全院质量评估:全条件风险调整与汇总条件风险调整的比较

Hospital‐Wide Quality Assessment Using All‐Condition Versus Summed‐Condition Risk Adjustment

Health Services Research · 2026
被引 0
ABS 3

中文导读

比较了两种全院风险调整方法(全条件与汇总15个病种/手术队列)在评估医院30天死亡率上的差异,发现两者高度相关,但医院特征会影响结果,对大型医院而言,协变量选择方法比汇总方式影响更大。

Abstract

OBJECTIVE: To compare risk-adjusted 30-day mortality using two hospital-wide methods: one across all admissions ("all-condition") versus a model with combined results from 15 condition/procedure cohorts ("summed-condition"). STUDY SETTING AND DESIGN: We developed models on 2019 and 2020 (validated prospectively on 2020 and 2021) using Medicare admissions for patients aged 65 to 94 years. We measured hospitals' 30-day risk standardized mortality rate (RSMR) using both approaches, as well as two covariate selection methods: Risk Stratification Index (RSI) and Hierarchical Condition Categories (HCC). We reported model performance statistics, descriptive statistics comparing hospitals' RSMR between methods, and an exploration of hospital characteristics associated with different RSMR estimates from the two approaches using random forest regression.
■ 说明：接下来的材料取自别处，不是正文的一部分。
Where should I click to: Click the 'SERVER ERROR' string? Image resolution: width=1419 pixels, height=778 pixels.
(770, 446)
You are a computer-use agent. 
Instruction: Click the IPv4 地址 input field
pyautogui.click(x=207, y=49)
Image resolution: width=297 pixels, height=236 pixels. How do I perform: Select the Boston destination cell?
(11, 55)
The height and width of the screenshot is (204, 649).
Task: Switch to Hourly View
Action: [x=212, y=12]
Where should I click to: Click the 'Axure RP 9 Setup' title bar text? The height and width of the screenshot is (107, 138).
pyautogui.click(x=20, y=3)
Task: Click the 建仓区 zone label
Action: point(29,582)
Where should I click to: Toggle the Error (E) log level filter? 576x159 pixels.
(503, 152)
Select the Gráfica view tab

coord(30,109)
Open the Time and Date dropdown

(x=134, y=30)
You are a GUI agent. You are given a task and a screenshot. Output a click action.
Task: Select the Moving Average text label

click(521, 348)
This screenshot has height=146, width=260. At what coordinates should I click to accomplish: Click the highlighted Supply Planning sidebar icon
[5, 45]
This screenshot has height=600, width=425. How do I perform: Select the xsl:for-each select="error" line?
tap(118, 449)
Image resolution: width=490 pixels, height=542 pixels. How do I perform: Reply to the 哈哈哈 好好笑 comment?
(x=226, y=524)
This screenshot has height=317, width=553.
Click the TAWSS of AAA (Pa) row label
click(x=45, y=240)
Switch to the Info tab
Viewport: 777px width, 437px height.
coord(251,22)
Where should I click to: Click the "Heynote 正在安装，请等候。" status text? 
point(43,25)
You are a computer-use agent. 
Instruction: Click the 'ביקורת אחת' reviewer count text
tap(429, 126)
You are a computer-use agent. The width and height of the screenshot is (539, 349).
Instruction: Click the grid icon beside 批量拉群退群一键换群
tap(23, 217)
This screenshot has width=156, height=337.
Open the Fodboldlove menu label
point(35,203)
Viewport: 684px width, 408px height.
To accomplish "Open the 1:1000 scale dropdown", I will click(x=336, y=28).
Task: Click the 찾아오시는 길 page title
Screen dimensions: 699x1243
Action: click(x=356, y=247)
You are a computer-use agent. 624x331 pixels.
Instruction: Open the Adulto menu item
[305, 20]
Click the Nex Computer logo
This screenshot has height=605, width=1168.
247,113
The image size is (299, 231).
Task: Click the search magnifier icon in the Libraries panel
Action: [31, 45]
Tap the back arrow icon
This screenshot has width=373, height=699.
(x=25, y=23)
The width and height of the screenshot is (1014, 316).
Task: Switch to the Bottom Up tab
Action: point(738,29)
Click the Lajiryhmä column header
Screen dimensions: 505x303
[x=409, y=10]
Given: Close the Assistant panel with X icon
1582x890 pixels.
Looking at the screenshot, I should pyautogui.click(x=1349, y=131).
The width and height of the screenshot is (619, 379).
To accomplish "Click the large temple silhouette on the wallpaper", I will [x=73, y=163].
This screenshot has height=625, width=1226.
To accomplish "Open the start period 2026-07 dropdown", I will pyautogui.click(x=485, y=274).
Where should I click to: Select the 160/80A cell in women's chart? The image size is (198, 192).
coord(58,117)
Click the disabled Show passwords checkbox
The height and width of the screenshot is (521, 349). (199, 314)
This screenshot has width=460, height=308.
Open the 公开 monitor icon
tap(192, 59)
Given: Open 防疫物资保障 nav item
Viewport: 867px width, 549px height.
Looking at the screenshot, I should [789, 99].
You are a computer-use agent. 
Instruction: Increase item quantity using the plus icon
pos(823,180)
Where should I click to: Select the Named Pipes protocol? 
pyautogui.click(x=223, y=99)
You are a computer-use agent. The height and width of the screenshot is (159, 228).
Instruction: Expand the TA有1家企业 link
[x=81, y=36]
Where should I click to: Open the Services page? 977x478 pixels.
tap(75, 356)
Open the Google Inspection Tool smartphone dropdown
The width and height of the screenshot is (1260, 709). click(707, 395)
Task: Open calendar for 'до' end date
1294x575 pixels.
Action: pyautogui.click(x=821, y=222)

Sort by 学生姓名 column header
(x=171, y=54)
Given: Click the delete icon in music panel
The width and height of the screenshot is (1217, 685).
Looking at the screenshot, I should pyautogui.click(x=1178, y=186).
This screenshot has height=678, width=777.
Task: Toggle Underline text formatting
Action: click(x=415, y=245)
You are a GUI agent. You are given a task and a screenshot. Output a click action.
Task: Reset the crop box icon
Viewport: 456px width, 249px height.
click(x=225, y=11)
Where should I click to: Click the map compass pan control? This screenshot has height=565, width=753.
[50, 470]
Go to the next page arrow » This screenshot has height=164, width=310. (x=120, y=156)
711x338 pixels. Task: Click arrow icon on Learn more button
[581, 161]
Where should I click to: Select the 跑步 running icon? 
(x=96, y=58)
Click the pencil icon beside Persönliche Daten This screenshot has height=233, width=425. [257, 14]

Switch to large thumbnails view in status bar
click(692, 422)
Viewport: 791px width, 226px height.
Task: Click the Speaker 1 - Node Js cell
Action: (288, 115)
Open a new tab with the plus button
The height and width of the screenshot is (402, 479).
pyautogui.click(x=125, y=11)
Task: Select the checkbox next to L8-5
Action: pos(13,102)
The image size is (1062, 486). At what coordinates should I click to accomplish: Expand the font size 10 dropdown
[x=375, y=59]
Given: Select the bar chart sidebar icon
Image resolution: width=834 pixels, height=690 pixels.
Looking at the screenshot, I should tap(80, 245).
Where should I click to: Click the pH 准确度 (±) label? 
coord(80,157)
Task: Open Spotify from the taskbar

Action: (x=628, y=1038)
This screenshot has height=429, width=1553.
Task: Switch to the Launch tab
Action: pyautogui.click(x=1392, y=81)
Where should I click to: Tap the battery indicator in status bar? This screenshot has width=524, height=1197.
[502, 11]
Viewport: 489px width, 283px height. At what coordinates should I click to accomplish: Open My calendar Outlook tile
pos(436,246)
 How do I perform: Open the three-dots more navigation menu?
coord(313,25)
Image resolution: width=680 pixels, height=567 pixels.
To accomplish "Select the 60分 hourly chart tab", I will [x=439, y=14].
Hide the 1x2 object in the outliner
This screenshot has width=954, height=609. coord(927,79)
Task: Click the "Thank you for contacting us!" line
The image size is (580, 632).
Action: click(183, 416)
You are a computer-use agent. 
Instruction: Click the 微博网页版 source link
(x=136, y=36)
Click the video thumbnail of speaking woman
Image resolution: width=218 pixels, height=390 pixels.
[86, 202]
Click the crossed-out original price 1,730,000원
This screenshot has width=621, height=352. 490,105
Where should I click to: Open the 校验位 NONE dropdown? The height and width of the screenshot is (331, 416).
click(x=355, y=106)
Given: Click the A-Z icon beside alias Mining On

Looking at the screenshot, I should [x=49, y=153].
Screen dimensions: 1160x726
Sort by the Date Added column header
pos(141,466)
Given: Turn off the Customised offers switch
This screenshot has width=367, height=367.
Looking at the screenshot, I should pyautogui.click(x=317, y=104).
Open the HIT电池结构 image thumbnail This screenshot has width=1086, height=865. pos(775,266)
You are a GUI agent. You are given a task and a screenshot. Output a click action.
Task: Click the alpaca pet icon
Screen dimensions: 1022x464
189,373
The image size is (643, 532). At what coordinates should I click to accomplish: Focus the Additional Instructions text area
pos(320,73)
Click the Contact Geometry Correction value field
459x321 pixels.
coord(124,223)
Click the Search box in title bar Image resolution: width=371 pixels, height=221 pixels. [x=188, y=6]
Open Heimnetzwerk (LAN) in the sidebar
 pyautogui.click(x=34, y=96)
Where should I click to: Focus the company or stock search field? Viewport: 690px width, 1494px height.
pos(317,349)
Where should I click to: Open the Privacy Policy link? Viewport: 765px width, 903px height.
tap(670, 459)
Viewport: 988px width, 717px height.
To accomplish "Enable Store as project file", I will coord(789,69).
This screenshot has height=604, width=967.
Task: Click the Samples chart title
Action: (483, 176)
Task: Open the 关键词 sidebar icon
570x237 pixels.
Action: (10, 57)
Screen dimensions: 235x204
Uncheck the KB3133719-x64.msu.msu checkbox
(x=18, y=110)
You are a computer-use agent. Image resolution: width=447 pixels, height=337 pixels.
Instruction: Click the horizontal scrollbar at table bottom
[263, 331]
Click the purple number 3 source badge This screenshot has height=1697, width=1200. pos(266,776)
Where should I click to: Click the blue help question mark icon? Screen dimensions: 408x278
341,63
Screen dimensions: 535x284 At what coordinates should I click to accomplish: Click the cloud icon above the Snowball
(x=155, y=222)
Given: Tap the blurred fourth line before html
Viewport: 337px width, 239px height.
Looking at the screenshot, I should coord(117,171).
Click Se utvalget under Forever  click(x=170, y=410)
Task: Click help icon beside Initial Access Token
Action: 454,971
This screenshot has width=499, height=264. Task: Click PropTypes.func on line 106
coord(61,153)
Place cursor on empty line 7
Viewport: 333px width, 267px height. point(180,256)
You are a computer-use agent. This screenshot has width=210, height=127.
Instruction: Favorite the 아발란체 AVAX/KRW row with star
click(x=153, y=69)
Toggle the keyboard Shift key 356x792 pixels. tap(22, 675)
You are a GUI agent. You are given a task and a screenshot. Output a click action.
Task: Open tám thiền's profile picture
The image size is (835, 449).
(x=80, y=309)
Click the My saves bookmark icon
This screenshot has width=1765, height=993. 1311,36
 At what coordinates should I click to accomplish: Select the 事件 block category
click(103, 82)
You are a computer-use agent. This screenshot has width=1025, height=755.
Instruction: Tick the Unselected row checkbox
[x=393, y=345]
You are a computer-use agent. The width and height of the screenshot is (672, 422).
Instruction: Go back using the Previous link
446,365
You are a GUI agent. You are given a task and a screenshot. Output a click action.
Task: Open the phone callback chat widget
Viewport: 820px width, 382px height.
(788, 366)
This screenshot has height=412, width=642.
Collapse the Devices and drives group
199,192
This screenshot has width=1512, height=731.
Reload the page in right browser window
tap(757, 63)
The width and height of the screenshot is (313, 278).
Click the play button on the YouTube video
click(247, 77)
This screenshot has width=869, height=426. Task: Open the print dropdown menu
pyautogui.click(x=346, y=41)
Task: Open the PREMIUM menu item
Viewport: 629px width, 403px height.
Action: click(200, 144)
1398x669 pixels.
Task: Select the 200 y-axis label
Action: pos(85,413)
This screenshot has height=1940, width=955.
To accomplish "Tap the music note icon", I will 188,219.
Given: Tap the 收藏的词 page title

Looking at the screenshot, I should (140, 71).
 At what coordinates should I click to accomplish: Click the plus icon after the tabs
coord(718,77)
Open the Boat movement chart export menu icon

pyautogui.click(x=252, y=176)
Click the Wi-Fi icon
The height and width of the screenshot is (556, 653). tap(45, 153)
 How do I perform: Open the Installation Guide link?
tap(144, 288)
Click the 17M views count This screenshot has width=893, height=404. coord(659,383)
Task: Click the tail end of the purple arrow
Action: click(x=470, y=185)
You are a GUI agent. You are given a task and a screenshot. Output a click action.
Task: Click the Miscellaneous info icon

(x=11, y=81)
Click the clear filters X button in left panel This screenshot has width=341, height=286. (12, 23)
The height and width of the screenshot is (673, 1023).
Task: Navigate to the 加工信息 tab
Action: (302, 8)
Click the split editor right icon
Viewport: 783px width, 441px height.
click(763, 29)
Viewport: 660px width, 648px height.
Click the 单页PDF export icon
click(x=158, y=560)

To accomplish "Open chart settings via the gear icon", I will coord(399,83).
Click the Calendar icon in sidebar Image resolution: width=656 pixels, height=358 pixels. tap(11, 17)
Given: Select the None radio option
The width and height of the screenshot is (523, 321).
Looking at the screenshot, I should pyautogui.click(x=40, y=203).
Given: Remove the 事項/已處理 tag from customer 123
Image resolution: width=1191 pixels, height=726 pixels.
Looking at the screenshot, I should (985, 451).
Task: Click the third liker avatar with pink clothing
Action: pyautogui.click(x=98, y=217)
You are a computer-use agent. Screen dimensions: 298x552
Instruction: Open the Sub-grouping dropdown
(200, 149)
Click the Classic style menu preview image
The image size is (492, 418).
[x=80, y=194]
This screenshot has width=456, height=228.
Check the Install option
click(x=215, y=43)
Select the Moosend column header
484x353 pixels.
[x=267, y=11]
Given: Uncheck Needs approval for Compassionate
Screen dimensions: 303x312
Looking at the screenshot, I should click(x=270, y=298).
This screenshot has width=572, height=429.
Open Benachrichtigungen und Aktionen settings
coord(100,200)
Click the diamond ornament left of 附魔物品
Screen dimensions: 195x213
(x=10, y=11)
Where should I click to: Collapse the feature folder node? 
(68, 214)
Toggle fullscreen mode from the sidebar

DATA SOURCES AND ANALYTIC SAMPLE: 100% sample of Medicare fee-for-service claims. We included 3638 general US hospitals with a secondary analysis on 1355 large hospitals. PRINCIPAL FINDINGS: There was high correlation between RSMRs from all- and summed-condition methods (0.89 correlation using RSI; 0.87 HCC). RSMR correlation between RSI and HCC was higher when using the all-condition versus summed-condition method (0.87 vs. 0.85). Model performance was higher using RSI (C-statistic 0.88 for all-condition; 0.84 to 0.95 summed-condition) than for HCC (C-statistic 0.87 for all-condition; 0.80 to 0.93 summed-condition). Small hospitals and those with a high proportion of non-surgical pulmonary admissions had lower estimated RSMRs under the summed-condition method compared to all-condition. For large hospitals, all- and summed-condition RSMRs were highly correlated using either RSI or HCC (correlation 0.97 RSI; 0.95 HCC). CONCLUSIONS: All- and summed-condition RSMRs using RSI were highly correlated. Some hospital characteristics were associated with comparative RSMR results between all- versus summed-condition. For large hospitals, the choice of RSI versus HCC impacts RSMR more than the choice of all- versus summed-condition method.